The builder looks like this:

@Builder.register(EPES)
def build_epes(model, epes, rule):

    conn = rule.connection

    # Create input error signal
    error = Signal(np.zeros(2), name="EPES:error")
    model.add_op(Reset(error))


    weights = model.sig[conn]['weights']

    # The eligibility trace has the shape of the weights
    eligibility_trace = Signal(np.zeros(weights.shape), name='EPES:eligibility_trace')



    model.sig[rule]['in'] = error  # error connection will attach here
    model.sig[rule]['eligibility_trace'] = eligibility_trace


    # The TD error
    td_error = error[0]

    # The characteristic eligibility
    global_grad = error[1]

    # Presynaptic activations
    acts = model.build(Lowpass(epes.pre_tau), model.sig[conn.pre_obj]['out'])

    # The delta change in the synaptic weights
    delta = Signal(np.zeros(weights.shape), name="EPES:delta")

    model.add_op(EPESSim(rule=epes,
                         activations=acts,
                         global_grad=global_grad,
                         eligibility_trace=eligibility_trace,
                         td_error=td_error,
                         delta=delta,
                         weights=weights
                         ))




    model.sig[rule]['activations'] = acts
    model.sig[rule]['delta'] = delta
    model.sig[rule]['eligibility_trace'] = eligibility_trace
    model.sig[rule]['td_error'] = td_error

Corrections/suggestions are welcome. So basically like I said, the idea is to have a global td error for the reward and local eligibility traces. Global gradient is the gradient of the policies log-likelihood. The rule receives 2 incoming connections (td_error and global_gradient) Thank you for the feedback in advance.

Edit: I guess I can use Lowpass instead of using the exponential in the operator to update the eligibility trace, the filtered activities are not per-say eligibility trace because they don’t keep any information about the gradient.
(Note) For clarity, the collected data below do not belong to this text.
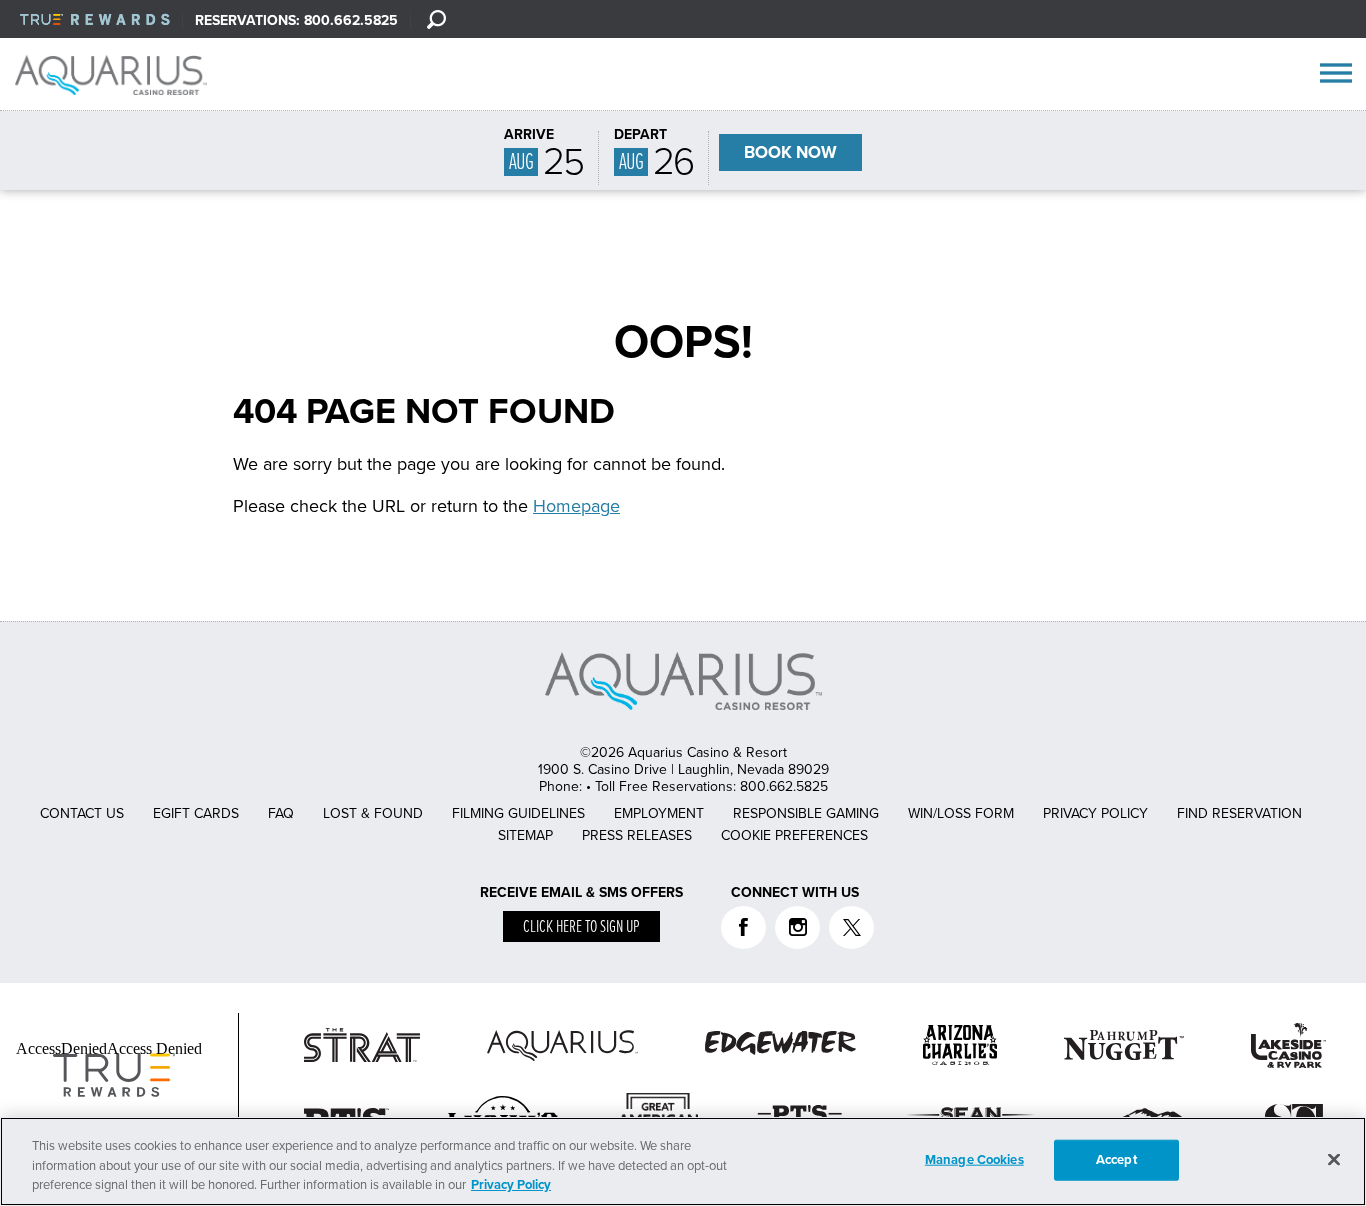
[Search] (436, 19)
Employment (659, 813)
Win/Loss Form (961, 813)
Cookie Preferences (794, 835)
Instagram (797, 927)
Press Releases (637, 835)
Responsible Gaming (806, 813)
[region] (683, 1161)
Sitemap (525, 835)
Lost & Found (373, 813)
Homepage (576, 506)
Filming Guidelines (518, 813)
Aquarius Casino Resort (118, 75)
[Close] (1334, 1159)
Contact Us (82, 813)
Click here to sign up (581, 927)
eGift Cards (196, 813)
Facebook (743, 927)
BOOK (790, 152)
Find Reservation (1239, 813)
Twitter (851, 927)
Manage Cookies (974, 1159)
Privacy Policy (1095, 813)
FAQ (281, 813)
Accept (1116, 1159)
The code seems to make sense, but I didn’t test it and I might have overlooked things (and it’s been a few years that I did anything with reinforcement learning). Right now your TD error and the global gradient are one-dimensional. I assume that is what you want (as opposed to n-dimensional TD error and gradient)?

Yes, the TD error should be one-dimensional. Although the global gradient need not be, but for my case I think it is enough for the global gradient to be one-dimensional. Ideally a multi-dim global gradient could be multiplied with a random matrix which is postsynaptic neuron specific, i.e. one random matrix of dims (dim_gradient, 1), but I am not sure how to implement that yet… I guess the connection can hold a constant signal (lets name it random_matrix) of dimensions (dim_gradient, n_postneurons)? then the eligibility trace becomes Lowpass( pre_activations X global_gradient X random_matrix ), where X is matrix multiplication.

Another thing that would be useful is a voltage based derivative approximate of the postsynaptic neuron transfer function. This is a bit unclear to me with nengo, since the voltages are between 0 and 1 if I understand it correctly, one could do: Lowpass( pre_activations X (global_gradient X random_matrix X post_voltage)) for the eligibility trace in the end?

Just to clarify, I am looking at this from an ML perspective, but that is probably clear already.

I can think of two places to store such a random matrix: Either you do it in the transform on the connection to the error input or you do it on the learning rule object itself.

I can’t answer your other question at the moment. I would have to familiarize myself with the math first. But you are correct that the voltages in Nengo (for LIF neurons) are normalized to the range [0, 1] and they will spike (and be reset) when they reach a voltage of 1.